(Stored data entries)

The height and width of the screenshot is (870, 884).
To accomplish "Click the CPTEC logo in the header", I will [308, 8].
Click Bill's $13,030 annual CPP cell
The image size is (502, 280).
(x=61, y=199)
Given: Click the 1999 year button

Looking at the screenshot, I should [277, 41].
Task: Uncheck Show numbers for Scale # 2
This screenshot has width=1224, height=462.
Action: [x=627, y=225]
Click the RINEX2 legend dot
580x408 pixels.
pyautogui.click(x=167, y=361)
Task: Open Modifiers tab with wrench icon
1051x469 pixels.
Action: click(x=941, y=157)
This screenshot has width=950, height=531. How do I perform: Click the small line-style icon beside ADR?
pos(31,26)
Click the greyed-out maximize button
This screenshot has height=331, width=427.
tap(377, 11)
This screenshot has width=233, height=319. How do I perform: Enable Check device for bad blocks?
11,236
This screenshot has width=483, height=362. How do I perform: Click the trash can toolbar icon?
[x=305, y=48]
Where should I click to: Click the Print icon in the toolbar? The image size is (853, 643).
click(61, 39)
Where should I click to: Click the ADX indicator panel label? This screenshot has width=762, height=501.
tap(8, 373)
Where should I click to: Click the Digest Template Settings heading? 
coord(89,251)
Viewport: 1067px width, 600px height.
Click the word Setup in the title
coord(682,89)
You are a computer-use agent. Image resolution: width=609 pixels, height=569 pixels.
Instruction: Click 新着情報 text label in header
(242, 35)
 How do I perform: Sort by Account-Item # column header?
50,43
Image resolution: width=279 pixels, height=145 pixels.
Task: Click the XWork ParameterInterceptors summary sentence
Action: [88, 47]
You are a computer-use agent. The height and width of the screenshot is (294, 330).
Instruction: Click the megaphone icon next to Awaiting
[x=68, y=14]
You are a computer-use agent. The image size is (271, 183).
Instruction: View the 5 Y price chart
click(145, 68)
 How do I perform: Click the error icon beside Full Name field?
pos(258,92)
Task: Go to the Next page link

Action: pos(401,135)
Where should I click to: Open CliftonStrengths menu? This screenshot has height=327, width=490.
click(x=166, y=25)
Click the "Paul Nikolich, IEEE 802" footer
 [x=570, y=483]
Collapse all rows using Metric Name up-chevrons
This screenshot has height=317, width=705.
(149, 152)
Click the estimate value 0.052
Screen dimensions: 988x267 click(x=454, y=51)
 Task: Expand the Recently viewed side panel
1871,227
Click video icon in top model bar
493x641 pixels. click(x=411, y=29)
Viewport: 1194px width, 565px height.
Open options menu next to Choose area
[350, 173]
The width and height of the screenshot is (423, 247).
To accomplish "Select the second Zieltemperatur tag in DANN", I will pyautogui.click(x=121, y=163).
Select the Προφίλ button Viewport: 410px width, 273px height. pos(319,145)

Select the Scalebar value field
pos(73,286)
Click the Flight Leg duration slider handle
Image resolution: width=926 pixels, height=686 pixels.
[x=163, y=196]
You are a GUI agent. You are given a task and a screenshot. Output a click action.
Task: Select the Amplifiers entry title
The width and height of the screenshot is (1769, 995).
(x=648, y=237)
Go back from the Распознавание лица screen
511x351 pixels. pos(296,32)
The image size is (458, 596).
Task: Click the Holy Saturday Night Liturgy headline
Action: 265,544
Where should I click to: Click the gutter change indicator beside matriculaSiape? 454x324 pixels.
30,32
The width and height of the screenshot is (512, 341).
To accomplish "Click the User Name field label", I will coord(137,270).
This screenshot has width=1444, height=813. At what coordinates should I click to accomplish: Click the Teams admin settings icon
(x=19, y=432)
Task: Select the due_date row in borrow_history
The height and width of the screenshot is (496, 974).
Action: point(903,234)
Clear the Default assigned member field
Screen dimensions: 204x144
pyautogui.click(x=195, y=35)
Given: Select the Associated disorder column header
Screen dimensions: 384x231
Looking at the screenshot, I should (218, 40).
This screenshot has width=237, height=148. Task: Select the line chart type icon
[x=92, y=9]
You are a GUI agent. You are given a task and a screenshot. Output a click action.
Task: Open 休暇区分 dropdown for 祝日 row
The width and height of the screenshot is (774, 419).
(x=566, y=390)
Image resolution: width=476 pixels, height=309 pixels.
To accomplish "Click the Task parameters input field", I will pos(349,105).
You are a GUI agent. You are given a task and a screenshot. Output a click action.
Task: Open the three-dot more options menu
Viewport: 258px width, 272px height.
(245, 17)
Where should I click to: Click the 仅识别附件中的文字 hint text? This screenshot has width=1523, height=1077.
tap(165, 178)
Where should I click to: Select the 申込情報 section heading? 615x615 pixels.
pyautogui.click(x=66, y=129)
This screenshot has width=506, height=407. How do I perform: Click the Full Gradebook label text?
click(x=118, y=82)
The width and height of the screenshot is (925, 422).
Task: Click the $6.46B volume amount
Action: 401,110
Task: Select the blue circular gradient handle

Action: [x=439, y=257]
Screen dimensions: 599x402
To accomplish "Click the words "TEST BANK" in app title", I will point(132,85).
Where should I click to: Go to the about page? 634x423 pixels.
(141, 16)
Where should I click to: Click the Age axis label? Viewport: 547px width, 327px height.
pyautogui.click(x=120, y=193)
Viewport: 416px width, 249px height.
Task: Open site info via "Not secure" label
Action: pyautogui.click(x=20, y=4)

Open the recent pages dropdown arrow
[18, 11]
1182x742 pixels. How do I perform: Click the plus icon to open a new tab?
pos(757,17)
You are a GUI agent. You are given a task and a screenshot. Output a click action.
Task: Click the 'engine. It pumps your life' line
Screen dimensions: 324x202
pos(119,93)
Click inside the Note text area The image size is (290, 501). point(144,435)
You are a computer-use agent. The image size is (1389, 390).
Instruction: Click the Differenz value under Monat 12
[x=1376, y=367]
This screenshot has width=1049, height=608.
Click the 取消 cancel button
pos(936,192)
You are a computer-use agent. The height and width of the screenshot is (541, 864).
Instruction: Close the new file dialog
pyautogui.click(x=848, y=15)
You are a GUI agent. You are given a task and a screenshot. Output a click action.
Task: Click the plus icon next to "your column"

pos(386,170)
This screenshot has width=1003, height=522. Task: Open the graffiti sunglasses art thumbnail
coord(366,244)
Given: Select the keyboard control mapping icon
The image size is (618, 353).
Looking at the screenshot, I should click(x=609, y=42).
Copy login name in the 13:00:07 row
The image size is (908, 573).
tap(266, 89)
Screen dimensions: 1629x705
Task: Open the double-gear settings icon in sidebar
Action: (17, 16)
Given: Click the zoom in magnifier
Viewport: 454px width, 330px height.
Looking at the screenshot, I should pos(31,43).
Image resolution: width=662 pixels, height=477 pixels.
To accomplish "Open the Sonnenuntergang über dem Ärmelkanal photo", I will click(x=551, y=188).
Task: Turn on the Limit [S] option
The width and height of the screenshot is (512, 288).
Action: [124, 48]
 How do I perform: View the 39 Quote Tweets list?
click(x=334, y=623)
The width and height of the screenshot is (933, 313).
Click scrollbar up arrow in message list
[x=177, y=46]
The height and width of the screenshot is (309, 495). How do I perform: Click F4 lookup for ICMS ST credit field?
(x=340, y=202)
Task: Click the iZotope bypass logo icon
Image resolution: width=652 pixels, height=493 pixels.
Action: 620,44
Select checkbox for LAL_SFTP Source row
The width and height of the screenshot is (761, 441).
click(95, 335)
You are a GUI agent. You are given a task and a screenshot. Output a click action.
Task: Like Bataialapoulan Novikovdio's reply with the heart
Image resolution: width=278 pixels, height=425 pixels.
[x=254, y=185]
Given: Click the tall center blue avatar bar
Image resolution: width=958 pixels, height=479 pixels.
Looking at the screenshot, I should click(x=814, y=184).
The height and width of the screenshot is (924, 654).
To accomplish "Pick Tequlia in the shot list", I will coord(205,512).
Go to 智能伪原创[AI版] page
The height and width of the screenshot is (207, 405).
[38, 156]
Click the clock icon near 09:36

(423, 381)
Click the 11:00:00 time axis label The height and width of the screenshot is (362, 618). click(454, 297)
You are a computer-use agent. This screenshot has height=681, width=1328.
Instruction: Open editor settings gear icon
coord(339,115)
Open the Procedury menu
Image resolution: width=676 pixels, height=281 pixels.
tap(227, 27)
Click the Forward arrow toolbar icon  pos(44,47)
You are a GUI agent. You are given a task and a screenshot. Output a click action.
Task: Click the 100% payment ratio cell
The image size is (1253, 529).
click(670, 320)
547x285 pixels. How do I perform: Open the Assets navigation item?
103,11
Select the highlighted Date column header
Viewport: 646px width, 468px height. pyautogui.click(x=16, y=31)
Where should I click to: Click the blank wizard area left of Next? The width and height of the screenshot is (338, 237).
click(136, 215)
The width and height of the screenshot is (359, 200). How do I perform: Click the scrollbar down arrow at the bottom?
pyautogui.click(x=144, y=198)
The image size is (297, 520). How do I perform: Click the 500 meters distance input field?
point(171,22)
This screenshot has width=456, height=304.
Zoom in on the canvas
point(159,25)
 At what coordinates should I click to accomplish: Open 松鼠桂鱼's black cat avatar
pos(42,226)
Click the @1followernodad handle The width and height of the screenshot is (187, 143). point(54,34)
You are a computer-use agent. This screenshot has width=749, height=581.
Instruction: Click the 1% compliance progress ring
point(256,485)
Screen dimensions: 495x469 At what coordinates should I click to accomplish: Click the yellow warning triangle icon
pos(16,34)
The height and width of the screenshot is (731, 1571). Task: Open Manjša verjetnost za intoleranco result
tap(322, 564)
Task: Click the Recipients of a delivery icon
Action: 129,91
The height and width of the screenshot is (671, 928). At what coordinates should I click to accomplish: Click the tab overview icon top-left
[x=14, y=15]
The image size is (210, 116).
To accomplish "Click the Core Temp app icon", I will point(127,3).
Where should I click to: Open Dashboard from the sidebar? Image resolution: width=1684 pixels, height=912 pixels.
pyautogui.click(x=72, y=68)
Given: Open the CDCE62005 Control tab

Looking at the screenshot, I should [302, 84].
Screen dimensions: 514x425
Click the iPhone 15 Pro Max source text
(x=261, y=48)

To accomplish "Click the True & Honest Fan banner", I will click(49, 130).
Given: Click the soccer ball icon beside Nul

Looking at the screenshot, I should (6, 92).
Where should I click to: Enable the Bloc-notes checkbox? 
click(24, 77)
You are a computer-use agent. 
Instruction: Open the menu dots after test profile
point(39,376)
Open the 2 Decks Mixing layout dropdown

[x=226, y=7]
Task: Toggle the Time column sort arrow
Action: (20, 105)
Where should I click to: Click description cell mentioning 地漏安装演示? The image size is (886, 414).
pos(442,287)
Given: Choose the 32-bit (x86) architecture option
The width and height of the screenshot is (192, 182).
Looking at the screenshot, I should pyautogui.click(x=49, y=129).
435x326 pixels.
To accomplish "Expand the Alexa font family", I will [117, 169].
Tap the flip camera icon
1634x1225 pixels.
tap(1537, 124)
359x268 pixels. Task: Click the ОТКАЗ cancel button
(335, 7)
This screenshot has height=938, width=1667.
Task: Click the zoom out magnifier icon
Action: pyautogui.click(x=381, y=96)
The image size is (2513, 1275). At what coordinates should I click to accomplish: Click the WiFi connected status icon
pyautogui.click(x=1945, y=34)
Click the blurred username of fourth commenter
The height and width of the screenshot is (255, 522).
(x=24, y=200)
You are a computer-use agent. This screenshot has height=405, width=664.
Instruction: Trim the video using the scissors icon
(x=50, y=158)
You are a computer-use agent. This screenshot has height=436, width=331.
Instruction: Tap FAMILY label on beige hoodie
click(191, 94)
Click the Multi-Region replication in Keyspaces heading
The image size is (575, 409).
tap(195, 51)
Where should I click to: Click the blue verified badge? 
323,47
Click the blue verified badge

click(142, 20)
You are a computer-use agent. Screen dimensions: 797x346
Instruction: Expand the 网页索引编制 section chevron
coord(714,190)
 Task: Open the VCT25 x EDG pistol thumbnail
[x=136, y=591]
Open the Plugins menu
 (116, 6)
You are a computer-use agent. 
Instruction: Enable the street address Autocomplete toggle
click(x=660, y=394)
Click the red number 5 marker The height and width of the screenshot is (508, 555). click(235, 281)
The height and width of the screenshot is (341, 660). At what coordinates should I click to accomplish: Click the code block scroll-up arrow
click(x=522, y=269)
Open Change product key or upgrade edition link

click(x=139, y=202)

ACTIVITY — Going through the entries above, count the lines that include "with" and state only the result.

TASK SOLUTION — 2